Reproduce every line of the entries below word for word, and leave the pictures out.

*** DATA SUPPLIED

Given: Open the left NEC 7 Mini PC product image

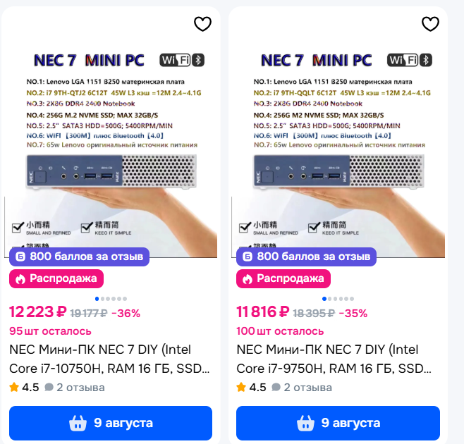Looking at the screenshot, I should coord(111,148).
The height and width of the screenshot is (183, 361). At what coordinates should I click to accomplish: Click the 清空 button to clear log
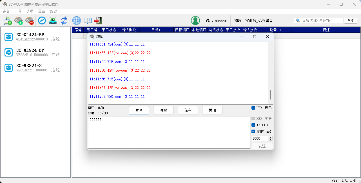point(163,110)
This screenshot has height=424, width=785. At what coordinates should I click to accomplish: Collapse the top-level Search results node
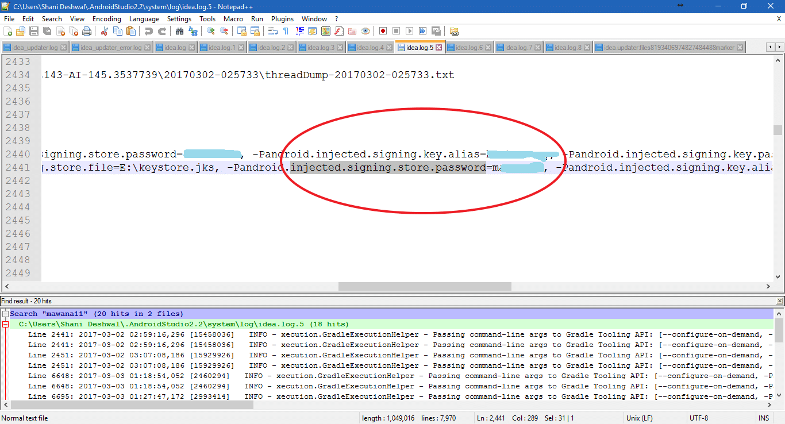pos(5,314)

******

◆ THE RESULT:
Given: Open the left NEC 7 Mini PC product image

Looking at the screenshot, I should coord(111,148).
The height and width of the screenshot is (183, 361). At what coordinates should I click to accomplish: Click the 清空 button to clear log
point(163,110)
This screenshot has height=424, width=785. At what coordinates should I click to accomplish: Collapse the top-level Search results node
pos(5,314)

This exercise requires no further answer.